→ Written task a
Answer these questions about the passage on the Massachusetts court ruling:
(i) Who posted that the lawsuit had been tossed, and on what date?
(ii) Who signed the motion to dismiss the lawsuit?
(iii) On what date was that motion signed?

→ Passage provided

Massachusetts Court: School Choice Is Not a “Civil Right”
On October 06, 2016, Massachusetts education blogger, Jennifer Berkshire, posted that the Massachusetts Superior Court had tossed a lawsuit arguing that raising the charter school cap was an issue of student civil rights.
The argument that school choice is a “civil right” is not exclusive to Massachusetts. However, the ruling that student civil rights are not violated if the student applies for charter school admission and is not accepted due to applications outnumbering available seats– even if the school that the student currently attends has a low rating on the state rating system for public schools– is worth noting even for those residing in other states.
On October 04, 2016, Massachusetts Superior Court Associate Justice Heidi Brieger signed this motion to dismiss the lawsuit arguing that charter school attendance is a civil right.
A number of points in Brieger’s decision are worth noting.

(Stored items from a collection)
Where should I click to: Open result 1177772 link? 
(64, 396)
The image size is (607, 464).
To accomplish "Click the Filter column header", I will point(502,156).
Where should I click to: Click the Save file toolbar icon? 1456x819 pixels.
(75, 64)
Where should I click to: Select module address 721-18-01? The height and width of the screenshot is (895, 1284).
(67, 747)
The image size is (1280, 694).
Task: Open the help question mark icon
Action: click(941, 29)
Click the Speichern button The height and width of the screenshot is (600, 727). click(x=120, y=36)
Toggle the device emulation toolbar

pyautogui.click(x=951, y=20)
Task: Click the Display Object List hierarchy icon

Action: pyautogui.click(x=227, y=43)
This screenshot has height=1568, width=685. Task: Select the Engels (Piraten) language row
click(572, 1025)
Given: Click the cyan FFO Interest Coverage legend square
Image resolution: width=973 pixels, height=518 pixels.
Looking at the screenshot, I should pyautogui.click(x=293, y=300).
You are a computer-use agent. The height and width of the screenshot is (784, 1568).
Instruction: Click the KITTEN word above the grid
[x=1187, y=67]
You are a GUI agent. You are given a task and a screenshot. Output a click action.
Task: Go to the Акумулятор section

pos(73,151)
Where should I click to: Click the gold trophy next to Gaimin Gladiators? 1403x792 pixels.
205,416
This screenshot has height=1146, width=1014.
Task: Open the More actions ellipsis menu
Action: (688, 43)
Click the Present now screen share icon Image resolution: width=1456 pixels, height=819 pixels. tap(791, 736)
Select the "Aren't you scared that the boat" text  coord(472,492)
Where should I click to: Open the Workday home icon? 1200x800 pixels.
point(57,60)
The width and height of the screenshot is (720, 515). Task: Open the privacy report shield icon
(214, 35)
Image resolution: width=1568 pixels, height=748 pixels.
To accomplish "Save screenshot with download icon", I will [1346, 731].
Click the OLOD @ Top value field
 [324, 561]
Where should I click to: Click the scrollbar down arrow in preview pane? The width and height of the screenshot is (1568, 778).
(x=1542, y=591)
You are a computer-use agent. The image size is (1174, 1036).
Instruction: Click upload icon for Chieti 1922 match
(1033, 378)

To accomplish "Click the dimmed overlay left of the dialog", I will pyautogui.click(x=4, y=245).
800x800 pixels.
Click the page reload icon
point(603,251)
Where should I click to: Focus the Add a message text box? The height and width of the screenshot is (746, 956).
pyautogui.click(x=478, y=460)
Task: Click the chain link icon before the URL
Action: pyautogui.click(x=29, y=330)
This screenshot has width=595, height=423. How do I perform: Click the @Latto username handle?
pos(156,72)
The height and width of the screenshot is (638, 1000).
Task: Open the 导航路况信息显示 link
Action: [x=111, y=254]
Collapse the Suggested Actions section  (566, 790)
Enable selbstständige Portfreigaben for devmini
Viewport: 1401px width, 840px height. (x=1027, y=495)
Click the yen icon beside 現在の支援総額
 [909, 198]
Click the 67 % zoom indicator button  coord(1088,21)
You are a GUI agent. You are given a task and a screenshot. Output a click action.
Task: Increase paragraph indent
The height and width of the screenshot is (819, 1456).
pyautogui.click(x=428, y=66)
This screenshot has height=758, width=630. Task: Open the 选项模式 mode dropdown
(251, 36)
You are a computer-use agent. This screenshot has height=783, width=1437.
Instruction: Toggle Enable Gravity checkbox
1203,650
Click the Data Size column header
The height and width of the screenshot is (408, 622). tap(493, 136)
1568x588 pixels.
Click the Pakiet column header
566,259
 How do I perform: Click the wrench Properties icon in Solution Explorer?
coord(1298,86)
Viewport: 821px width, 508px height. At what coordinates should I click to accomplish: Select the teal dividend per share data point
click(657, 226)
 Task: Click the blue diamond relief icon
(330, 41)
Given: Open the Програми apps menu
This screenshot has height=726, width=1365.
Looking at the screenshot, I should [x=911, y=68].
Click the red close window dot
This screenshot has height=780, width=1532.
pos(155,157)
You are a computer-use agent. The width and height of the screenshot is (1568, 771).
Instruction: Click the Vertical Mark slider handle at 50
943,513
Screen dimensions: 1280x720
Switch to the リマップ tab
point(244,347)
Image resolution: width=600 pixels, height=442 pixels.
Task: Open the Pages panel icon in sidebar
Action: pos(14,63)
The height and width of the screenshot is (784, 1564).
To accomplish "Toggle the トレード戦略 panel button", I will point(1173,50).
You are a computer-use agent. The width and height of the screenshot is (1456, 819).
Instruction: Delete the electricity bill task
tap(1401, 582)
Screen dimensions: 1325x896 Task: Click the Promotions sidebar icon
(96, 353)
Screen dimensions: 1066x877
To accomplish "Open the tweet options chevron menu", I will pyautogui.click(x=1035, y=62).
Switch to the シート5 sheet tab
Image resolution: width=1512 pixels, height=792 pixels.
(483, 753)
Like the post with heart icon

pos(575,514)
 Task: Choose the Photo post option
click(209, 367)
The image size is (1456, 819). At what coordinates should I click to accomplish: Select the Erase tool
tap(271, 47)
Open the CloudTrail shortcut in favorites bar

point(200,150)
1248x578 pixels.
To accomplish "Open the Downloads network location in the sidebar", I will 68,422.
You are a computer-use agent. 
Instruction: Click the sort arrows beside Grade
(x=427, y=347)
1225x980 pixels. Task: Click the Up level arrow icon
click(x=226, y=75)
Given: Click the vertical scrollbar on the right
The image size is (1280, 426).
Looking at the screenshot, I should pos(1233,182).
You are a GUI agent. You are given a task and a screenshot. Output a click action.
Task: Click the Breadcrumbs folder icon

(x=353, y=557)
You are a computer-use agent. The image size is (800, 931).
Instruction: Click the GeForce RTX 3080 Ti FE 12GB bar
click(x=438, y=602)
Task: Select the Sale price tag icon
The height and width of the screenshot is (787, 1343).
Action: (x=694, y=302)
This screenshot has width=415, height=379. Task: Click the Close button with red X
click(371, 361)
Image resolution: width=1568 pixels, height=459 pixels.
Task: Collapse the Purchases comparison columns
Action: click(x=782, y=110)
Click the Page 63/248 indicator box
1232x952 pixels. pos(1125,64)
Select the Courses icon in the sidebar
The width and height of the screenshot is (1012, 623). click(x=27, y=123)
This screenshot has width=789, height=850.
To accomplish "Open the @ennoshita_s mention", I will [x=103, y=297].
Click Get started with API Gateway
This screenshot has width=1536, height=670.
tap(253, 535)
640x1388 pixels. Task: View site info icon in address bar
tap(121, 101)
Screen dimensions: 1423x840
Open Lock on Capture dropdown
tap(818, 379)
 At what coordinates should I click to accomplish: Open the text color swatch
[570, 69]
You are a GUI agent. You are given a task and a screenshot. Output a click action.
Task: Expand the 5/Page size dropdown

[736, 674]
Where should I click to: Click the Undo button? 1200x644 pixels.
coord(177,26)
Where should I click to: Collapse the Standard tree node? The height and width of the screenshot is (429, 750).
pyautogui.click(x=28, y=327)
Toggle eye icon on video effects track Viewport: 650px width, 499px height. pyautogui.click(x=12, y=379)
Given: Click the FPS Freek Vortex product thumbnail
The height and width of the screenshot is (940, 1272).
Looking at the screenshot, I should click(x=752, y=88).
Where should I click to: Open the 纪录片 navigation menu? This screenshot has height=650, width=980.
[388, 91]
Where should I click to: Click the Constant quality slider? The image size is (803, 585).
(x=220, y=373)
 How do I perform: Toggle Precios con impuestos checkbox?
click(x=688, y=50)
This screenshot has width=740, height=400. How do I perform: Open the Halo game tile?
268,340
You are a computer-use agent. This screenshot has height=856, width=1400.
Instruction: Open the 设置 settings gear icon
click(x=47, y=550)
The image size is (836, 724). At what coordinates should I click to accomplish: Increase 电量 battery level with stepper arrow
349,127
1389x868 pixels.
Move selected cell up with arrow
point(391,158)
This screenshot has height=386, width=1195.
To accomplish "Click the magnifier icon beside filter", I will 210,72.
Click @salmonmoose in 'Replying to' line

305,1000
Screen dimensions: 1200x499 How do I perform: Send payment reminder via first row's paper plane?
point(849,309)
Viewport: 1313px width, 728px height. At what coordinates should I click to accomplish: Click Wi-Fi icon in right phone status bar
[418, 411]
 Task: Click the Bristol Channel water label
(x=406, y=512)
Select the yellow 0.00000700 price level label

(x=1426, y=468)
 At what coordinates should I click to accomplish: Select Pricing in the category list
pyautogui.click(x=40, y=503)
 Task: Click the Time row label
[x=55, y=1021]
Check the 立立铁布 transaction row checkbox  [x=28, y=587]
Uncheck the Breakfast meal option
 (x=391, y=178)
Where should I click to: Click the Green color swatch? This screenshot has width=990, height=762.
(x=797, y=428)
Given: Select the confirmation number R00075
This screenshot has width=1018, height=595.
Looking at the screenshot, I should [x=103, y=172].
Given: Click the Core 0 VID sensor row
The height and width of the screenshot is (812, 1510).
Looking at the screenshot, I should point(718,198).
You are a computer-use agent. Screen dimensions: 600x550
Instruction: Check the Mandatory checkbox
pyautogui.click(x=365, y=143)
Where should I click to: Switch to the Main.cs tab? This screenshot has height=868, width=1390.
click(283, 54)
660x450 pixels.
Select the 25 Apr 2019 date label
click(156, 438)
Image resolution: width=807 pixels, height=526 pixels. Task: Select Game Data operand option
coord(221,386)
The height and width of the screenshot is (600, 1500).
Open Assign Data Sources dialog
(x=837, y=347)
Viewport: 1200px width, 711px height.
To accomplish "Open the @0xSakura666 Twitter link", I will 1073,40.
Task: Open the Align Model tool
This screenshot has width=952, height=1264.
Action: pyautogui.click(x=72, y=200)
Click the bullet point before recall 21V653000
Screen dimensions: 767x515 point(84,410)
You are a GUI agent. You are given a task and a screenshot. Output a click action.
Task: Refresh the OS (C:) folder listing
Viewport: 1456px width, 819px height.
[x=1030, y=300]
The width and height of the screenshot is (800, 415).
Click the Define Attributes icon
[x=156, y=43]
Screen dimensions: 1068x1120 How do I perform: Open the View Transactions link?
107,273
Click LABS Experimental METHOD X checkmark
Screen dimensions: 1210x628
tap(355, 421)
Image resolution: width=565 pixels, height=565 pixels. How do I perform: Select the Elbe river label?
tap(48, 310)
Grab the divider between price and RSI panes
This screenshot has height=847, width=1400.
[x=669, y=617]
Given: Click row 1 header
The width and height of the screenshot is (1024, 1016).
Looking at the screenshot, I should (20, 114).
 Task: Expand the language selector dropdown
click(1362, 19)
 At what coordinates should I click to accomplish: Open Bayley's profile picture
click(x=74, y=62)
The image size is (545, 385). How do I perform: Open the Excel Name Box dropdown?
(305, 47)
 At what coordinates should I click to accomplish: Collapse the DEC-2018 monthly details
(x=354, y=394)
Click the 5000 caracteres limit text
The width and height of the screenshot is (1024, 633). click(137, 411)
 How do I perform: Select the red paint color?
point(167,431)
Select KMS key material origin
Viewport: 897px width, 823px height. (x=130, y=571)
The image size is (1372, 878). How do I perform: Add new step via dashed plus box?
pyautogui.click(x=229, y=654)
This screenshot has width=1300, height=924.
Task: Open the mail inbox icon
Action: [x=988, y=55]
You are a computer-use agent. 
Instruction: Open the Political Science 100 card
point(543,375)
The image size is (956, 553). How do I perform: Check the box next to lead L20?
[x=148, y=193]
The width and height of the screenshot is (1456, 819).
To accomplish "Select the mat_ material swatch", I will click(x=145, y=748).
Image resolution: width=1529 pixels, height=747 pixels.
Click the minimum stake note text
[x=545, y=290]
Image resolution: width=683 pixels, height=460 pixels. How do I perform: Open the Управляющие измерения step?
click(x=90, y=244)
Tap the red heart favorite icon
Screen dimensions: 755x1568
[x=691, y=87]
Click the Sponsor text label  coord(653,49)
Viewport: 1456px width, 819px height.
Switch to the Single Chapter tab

→ Written task b
In the rows, start at the line that has "How do I perform: Toggle" and end with the line that has "(x=1426, y=468)". Rewrite only those lines, changing every "At what coordinates should I click to accomplish" to "Where should I click to" and leaving everything else the same.

→ Final answer a
(i) Jennifer Berkshire, a Massachusetts education blogger, posted it on October 06, 2016.
(ii) Massachusetts Superior Court Associate Justice Heidi Brieger signed it.
(iii) October 04, 2016.

→ Final answer b
 How do I perform: Toggle Precios con impuestos checkbox?
click(x=688, y=50)
This screenshot has width=740, height=400. How do I perform: Open the Halo game tile?
268,340
You are a computer-use agent. This screenshot has height=856, width=1400.
Instruction: Open the 设置 settings gear icon
click(x=47, y=550)
The image size is (836, 724). Where should I click to: Increase 电量 battery level with stepper arrow
349,127
1389x868 pixels.
Move selected cell up with arrow
point(391,158)
This screenshot has height=386, width=1195.
To accomplish "Click the magnifier icon beside filter", I will 210,72.
Click @salmonmoose in 'Replying to' line

305,1000
Screen dimensions: 1200x499 How do I perform: Send payment reminder via first row's paper plane?
point(849,309)
Viewport: 1313px width, 728px height. Where should I click to: Click Wi-Fi icon in right phone status bar
[418, 411]
 Task: Click the Bristol Channel water label
(x=406, y=512)
Select the yellow 0.00000700 price level label

(x=1426, y=468)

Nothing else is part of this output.